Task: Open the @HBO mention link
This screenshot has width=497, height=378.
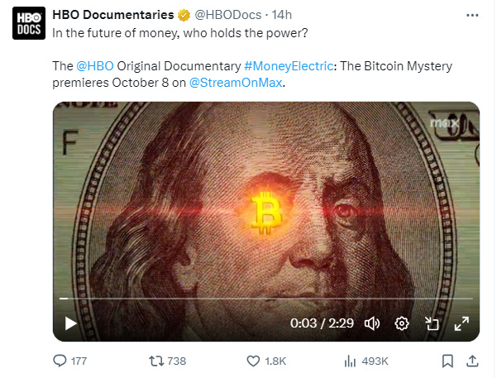Action: coord(95,66)
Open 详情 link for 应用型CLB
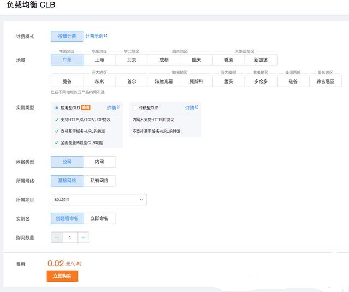 (113, 108)
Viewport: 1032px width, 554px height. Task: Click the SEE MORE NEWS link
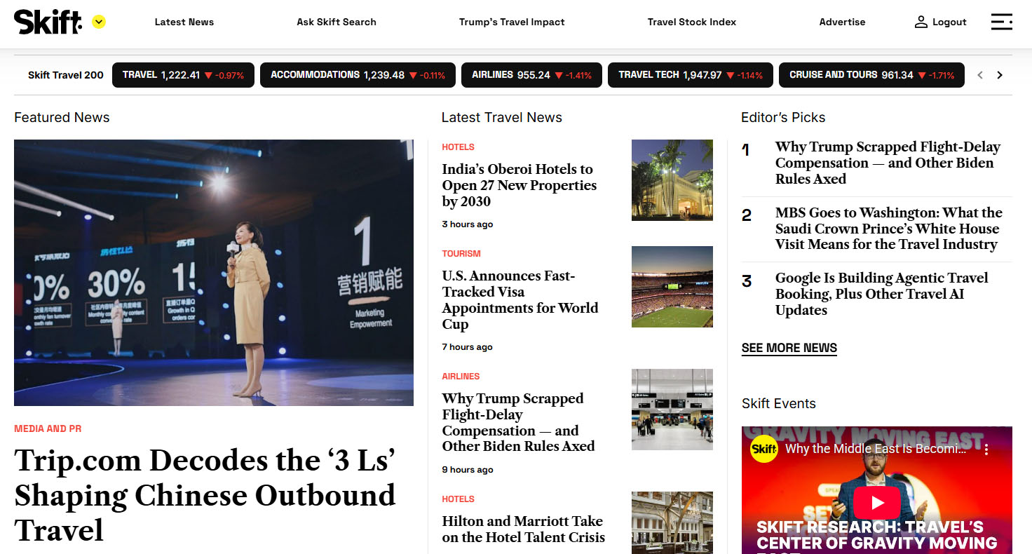click(789, 348)
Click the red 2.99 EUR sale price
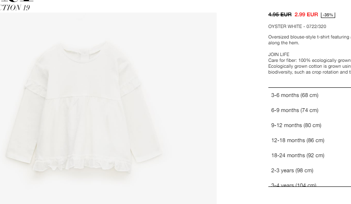 306,15
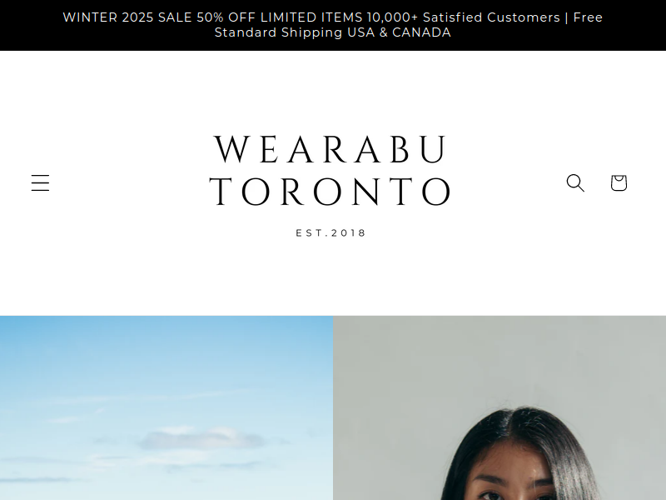Click the Winter 2025 Sale announcement text
666x500 pixels.
[x=127, y=18]
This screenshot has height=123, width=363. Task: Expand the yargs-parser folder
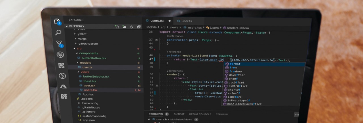click(x=76, y=43)
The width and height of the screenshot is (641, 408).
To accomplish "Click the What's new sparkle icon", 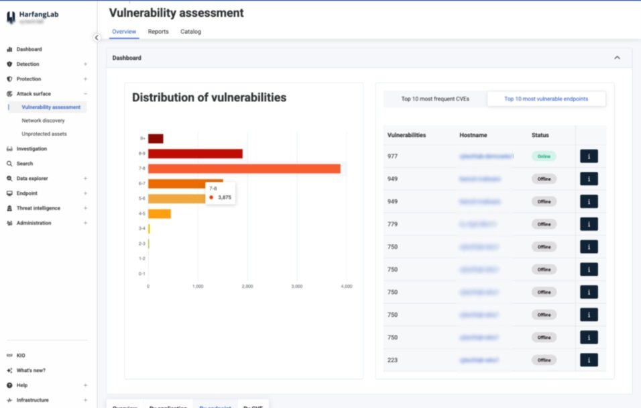I will click(x=9, y=370).
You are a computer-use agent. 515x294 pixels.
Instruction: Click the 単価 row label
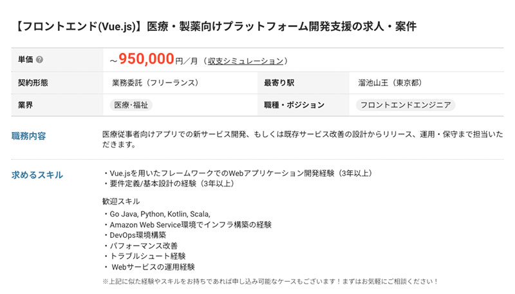point(25,60)
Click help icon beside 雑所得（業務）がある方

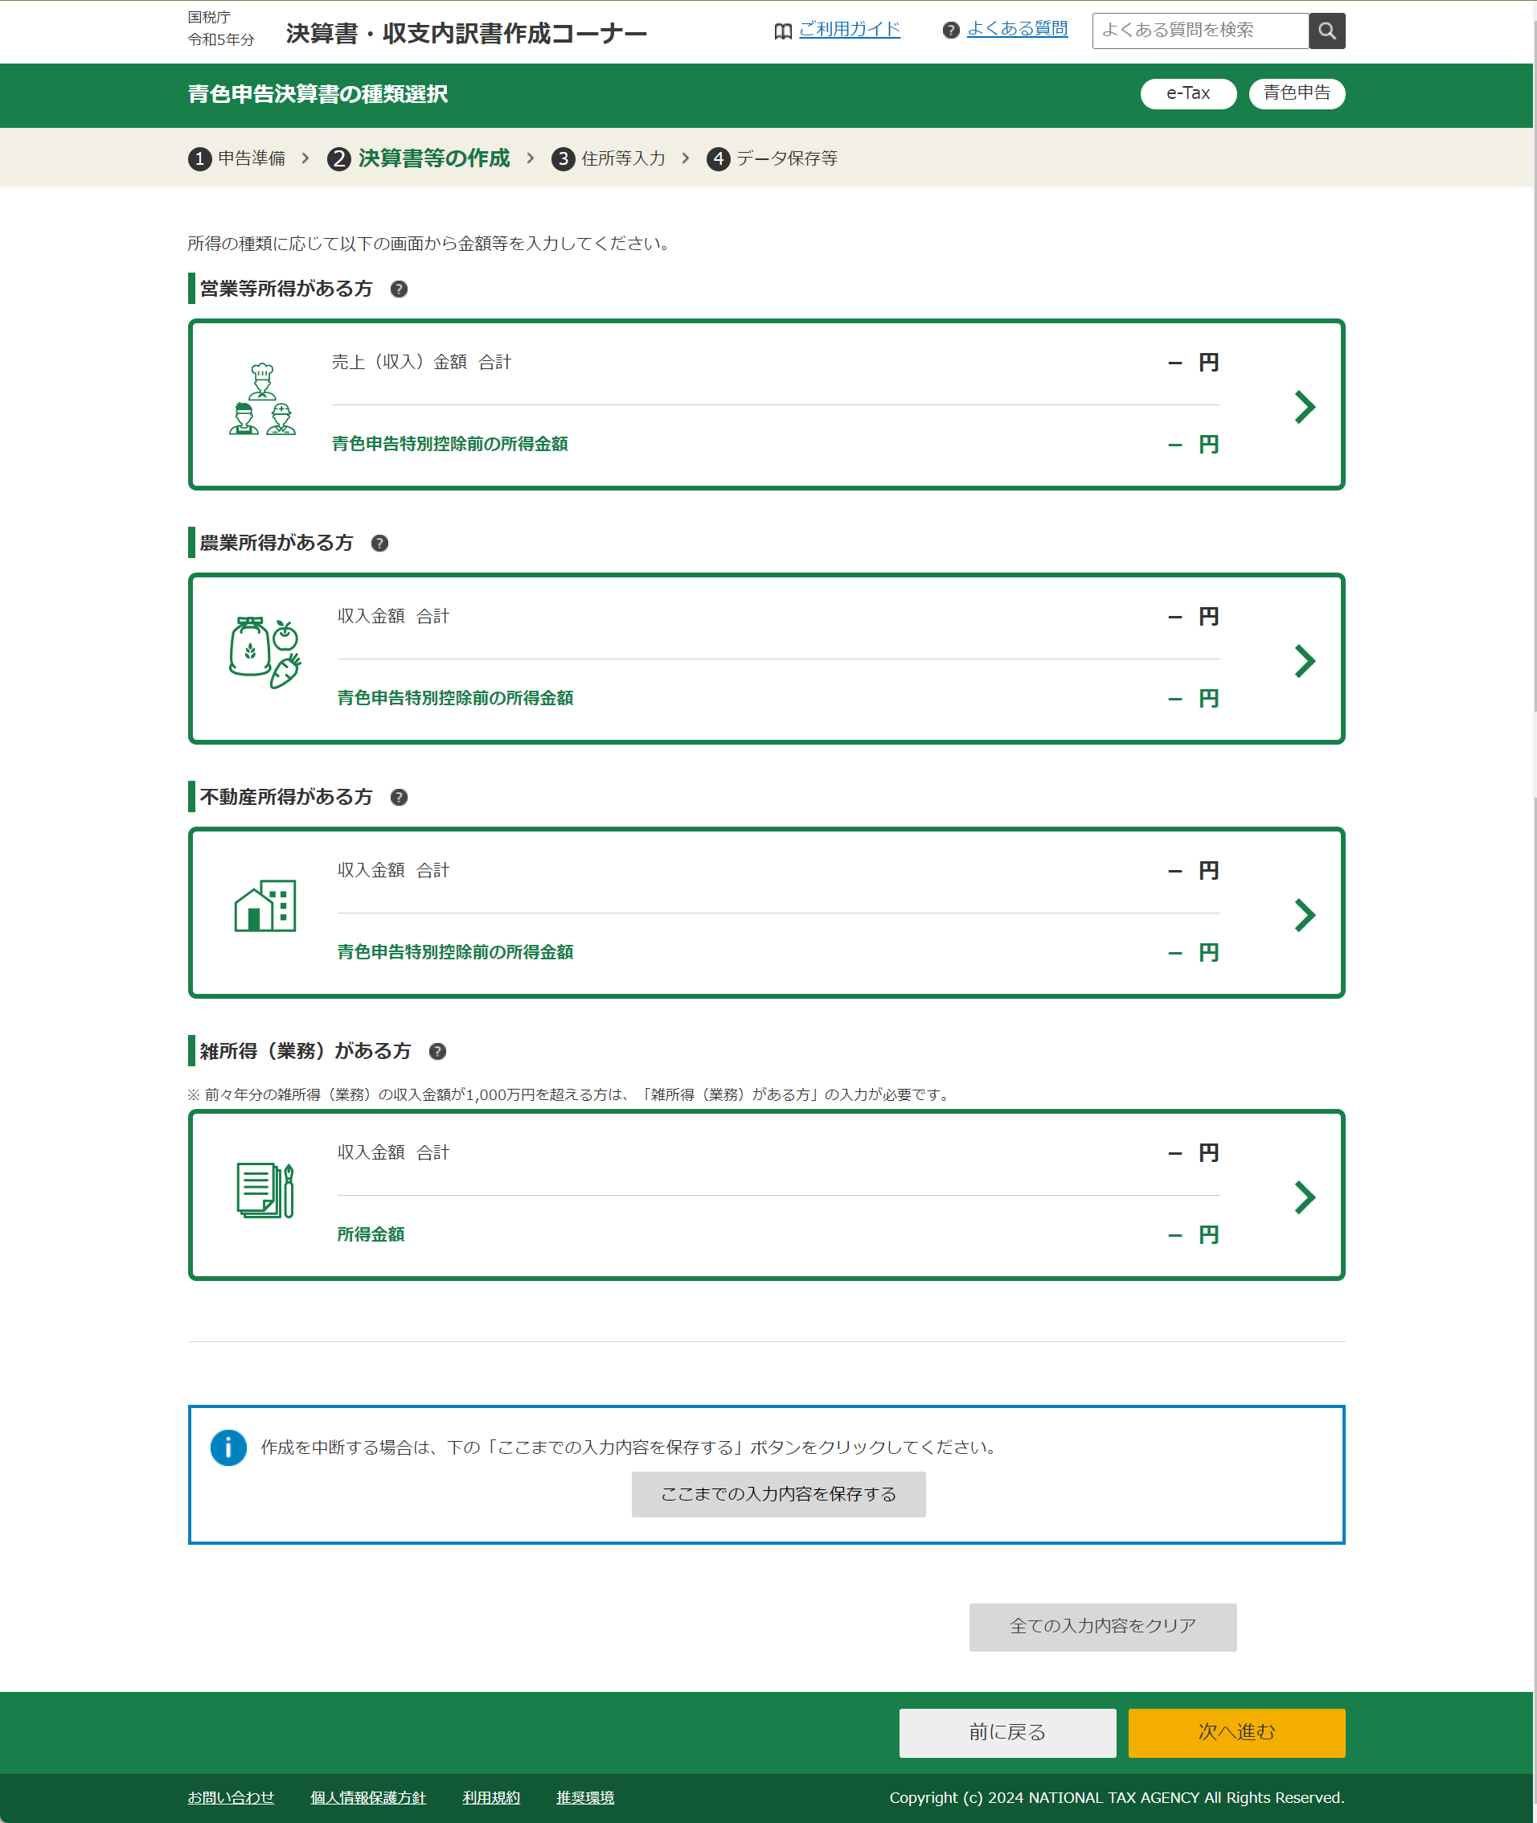click(x=437, y=1052)
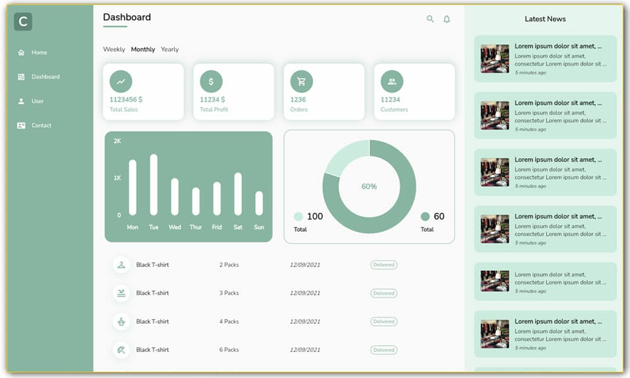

Required task: Copy out the stretch of the material from the line containing "Open 详情 link for 应用型CLB" through the line containing "[x=127, y=18]", including both of those lines, with the wording kept the same and the pictures left out.

Result for this exercise:
Open 详情 link for 应用型CLB
 (113, 108)
Viewport: 1032px width, 554px height. Task: Click the SEE MORE NEWS link
click(789, 348)
Click the red 2.99 EUR sale price
 306,15
Click the Winter 2025 Sale announcement text
666x500 pixels.
[x=127, y=18]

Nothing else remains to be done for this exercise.